[Extracted data entries]
*** Block opens ***

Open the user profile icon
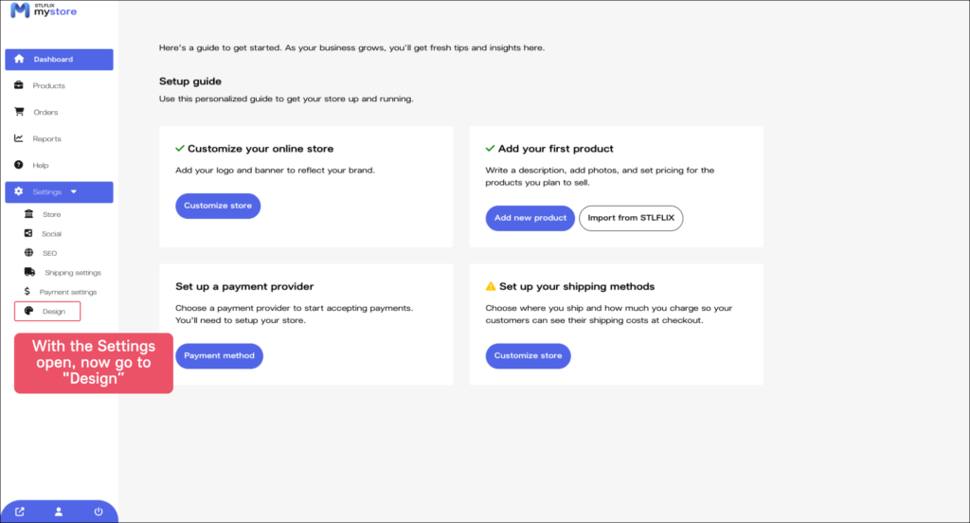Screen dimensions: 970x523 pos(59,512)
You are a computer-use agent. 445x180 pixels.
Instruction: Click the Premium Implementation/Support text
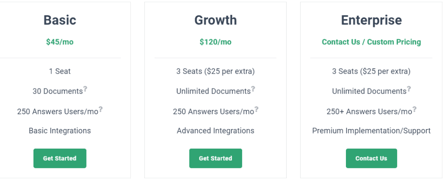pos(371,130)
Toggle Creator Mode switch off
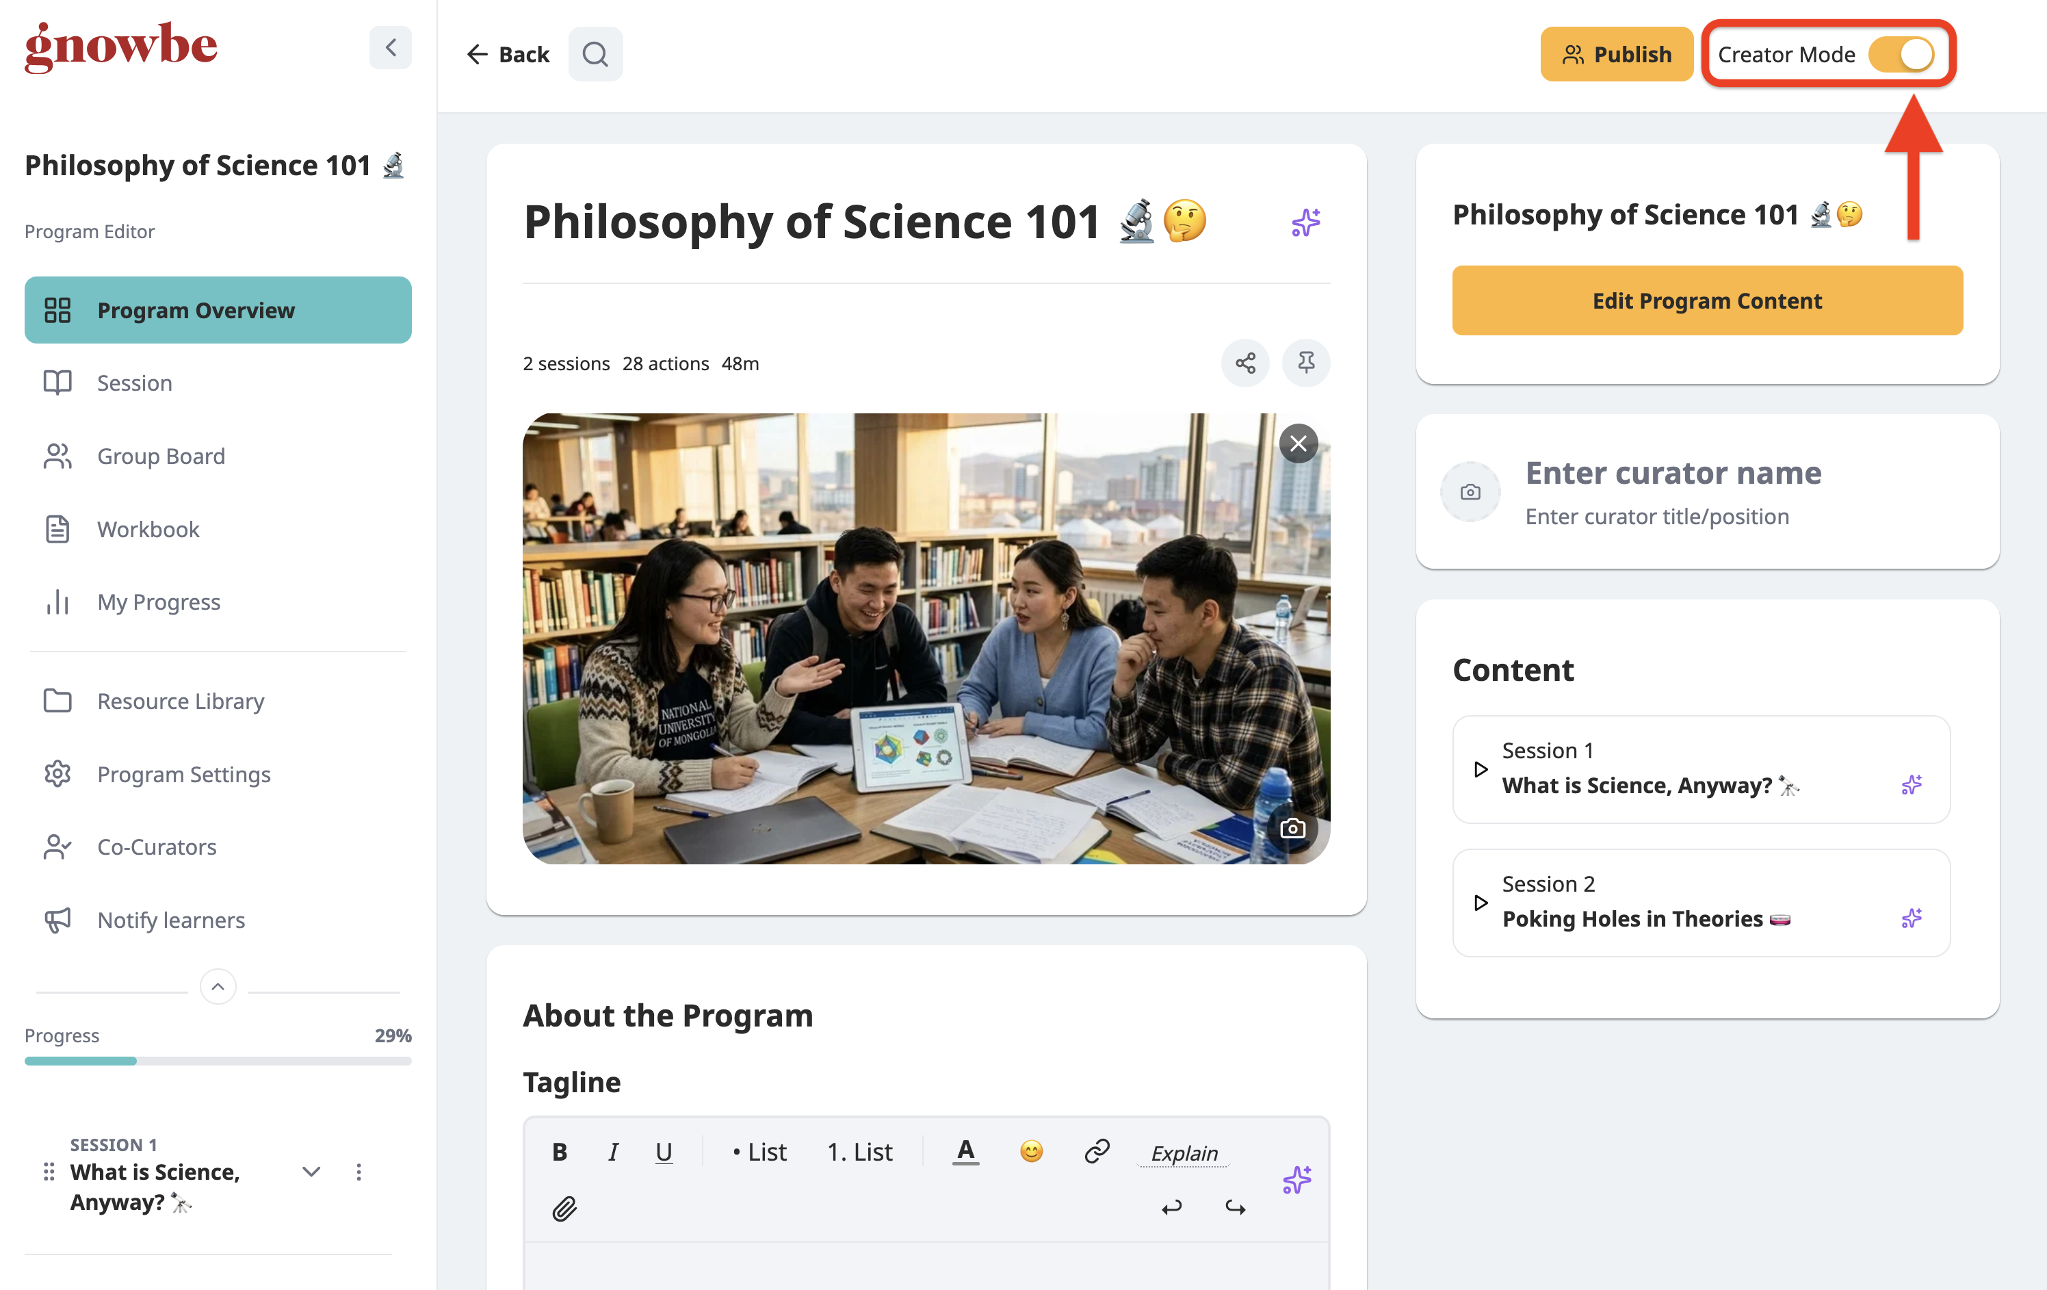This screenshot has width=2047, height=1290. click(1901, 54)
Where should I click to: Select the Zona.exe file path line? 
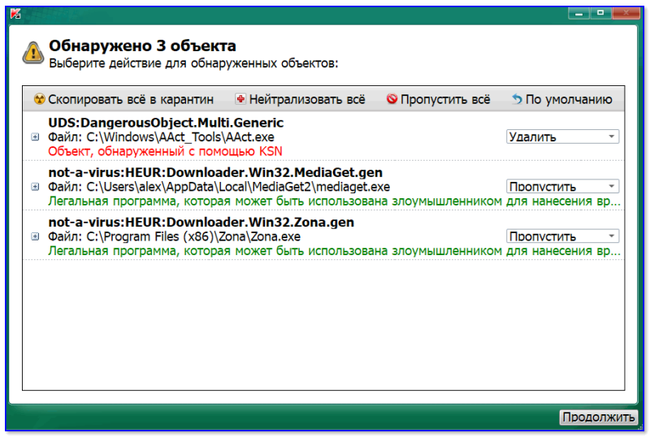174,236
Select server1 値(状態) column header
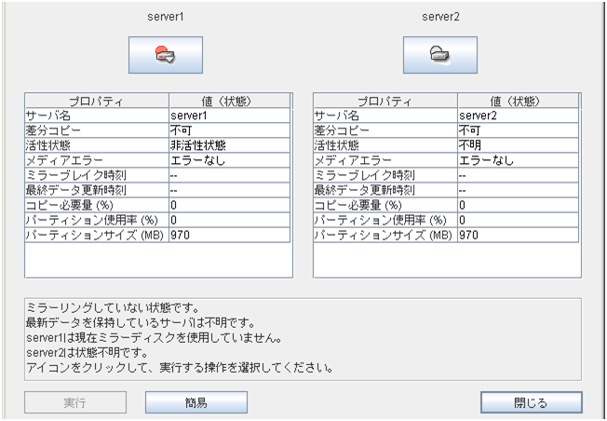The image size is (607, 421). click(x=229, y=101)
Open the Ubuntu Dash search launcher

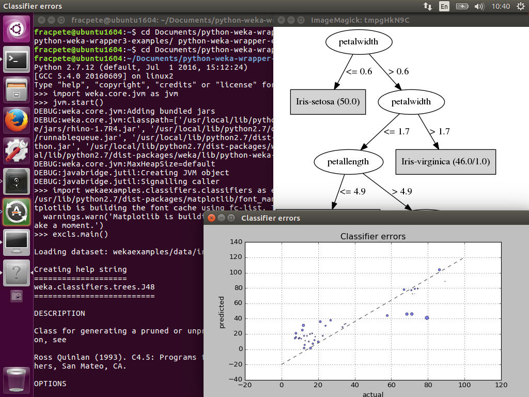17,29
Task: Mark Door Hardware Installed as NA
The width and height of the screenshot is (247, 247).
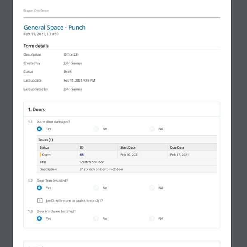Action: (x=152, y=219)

*** Block closes ***
*** Block opens ***

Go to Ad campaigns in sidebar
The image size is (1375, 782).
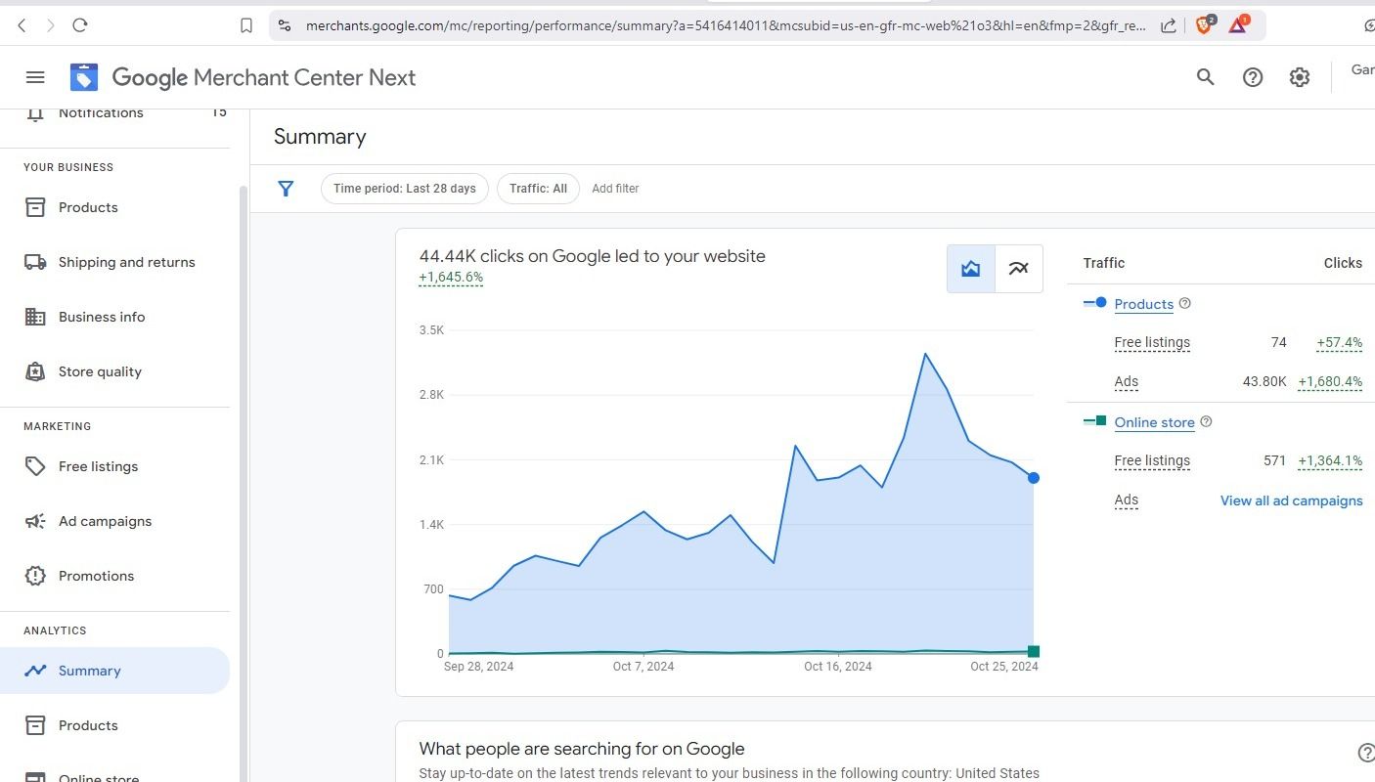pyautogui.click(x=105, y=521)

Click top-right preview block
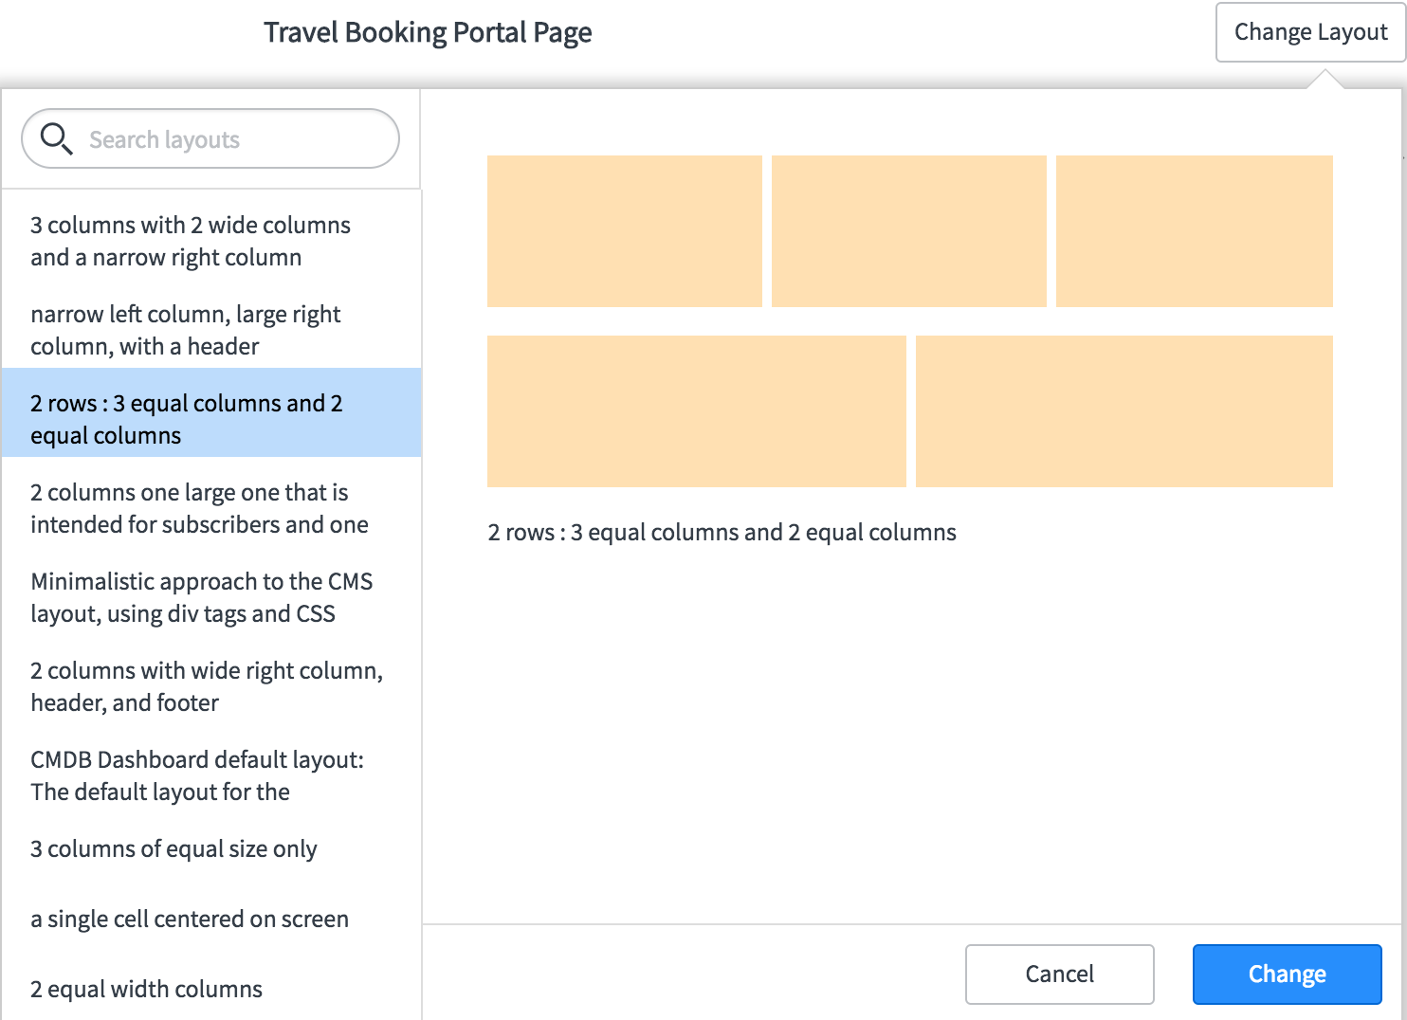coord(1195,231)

*** Block closes ***

» **Work required**
Your reply should consist solely of the lines above from the line containing "You are a computer-use agent. 445x180 pixels." up to and including the line containing "Task: Mark Door Hardware Installed as NA", reproduced exactly, minus the pictures.

» **Solution to the exercise**
You are a computer-use agent. 445x180 pixels.
Instruction: Click the Premium Implementation/Support text
pos(371,130)
Toggle Creator Mode switch off
This screenshot has width=2047, height=1290. click(1901, 54)
Where should I click to: Select the Zona.exe file path line? 
174,236
Select server1 値(状態) column header
The image size is (607, 421). click(x=229, y=101)
Open the Ubuntu Dash search launcher

17,29
Task: Mark Door Hardware Installed as NA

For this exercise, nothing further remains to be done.